+++ RECORDS TO PROCESS +++

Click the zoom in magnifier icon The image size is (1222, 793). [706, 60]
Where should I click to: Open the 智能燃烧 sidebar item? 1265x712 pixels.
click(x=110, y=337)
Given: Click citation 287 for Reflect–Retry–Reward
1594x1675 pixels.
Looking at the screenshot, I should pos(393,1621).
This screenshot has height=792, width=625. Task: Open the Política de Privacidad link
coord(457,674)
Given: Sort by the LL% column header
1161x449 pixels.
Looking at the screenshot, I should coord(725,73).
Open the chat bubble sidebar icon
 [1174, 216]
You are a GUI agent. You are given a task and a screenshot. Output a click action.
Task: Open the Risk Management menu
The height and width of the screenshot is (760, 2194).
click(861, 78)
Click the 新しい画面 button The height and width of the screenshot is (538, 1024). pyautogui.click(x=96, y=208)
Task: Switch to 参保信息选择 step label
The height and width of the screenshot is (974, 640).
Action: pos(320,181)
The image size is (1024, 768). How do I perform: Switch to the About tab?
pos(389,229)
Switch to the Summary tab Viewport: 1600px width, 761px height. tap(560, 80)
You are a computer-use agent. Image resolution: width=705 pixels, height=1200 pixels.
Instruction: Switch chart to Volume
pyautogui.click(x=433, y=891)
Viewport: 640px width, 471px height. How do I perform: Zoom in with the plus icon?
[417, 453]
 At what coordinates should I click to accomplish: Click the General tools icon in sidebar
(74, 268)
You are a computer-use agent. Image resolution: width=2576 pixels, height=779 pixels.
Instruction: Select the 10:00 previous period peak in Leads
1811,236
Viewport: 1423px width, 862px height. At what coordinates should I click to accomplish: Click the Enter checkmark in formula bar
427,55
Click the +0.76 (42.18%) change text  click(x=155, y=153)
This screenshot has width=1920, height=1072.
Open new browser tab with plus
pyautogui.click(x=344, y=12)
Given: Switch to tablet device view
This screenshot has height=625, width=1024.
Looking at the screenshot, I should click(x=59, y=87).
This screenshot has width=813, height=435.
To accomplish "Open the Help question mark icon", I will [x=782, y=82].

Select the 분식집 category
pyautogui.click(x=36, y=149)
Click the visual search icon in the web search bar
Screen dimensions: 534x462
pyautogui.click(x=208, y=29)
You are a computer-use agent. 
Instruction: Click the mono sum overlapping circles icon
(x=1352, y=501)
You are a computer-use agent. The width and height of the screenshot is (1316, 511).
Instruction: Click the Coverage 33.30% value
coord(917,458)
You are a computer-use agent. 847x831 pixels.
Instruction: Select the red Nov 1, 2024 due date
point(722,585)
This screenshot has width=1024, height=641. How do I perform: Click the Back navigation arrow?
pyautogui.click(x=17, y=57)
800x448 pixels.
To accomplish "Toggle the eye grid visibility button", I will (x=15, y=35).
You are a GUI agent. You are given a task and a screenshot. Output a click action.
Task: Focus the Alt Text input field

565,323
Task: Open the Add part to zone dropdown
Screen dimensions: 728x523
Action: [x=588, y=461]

+++

TASK OBJECTIVE: Copy the data exactly. Leave nothing out.

REPLY:
Click the zoom in magnifier icon The image size is (1222, 793). [706, 60]
Where should I click to: Open the 智能燃烧 sidebar item? 1265x712 pixels.
click(x=110, y=337)
Given: Click citation 287 for Reflect–Retry–Reward
1594x1675 pixels.
Looking at the screenshot, I should pos(393,1621).
This screenshot has height=792, width=625. Task: Open the Política de Privacidad link
coord(457,674)
Given: Sort by the LL% column header
1161x449 pixels.
Looking at the screenshot, I should coord(725,73).
Open the chat bubble sidebar icon
 [1174, 216]
You are a GUI agent. You are given a task and a screenshot. Output a click action.
Task: Open the Risk Management menu
The height and width of the screenshot is (760, 2194).
click(861, 78)
Click the 新しい画面 button The height and width of the screenshot is (538, 1024). pyautogui.click(x=96, y=208)
Task: Switch to 参保信息选择 step label
The height and width of the screenshot is (974, 640).
Action: pos(320,181)
The image size is (1024, 768). How do I perform: Switch to the About tab?
pos(389,229)
Switch to the Summary tab Viewport: 1600px width, 761px height. tap(560, 80)
You are a computer-use agent. Image resolution: width=705 pixels, height=1200 pixels.
Instruction: Switch chart to Volume
pyautogui.click(x=433, y=891)
Viewport: 640px width, 471px height. How do I perform: Zoom in with the plus icon?
[417, 453]
 At what coordinates should I click to accomplish: Click the General tools icon in sidebar
(74, 268)
You are a computer-use agent. Image resolution: width=2576 pixels, height=779 pixels.
Instruction: Select the 10:00 previous period peak in Leads
1811,236
Viewport: 1423px width, 862px height. At what coordinates should I click to accomplish: Click the Enter checkmark in formula bar
427,55
Click the +0.76 (42.18%) change text  click(x=155, y=153)
This screenshot has width=1920, height=1072.
Open new browser tab with plus
pyautogui.click(x=344, y=12)
Given: Switch to tablet device view
This screenshot has height=625, width=1024.
Looking at the screenshot, I should click(x=59, y=87).
This screenshot has width=813, height=435.
To accomplish "Open the Help question mark icon", I will [x=782, y=82].

Select the 분식집 category
pyautogui.click(x=36, y=149)
Click the visual search icon in the web search bar
Screen dimensions: 534x462
pyautogui.click(x=208, y=29)
You are a computer-use agent. 
Instruction: Click the mono sum overlapping circles icon
(x=1352, y=501)
You are a computer-use agent. The width and height of the screenshot is (1316, 511).
Instruction: Click the Coverage 33.30% value
coord(917,458)
You are a computer-use agent. 847x831 pixels.
Instruction: Select the red Nov 1, 2024 due date
point(722,585)
This screenshot has width=1024, height=641. How do I perform: Click the Back navigation arrow?
pyautogui.click(x=17, y=57)
800x448 pixels.
To accomplish "Toggle the eye grid visibility button", I will (x=15, y=35).
You are a GUI agent. You are given a task and a screenshot. Output a click action.
Task: Focus the Alt Text input field

565,323
Task: Open the Add part to zone dropdown
Screen dimensions: 728x523
Action: [x=588, y=461]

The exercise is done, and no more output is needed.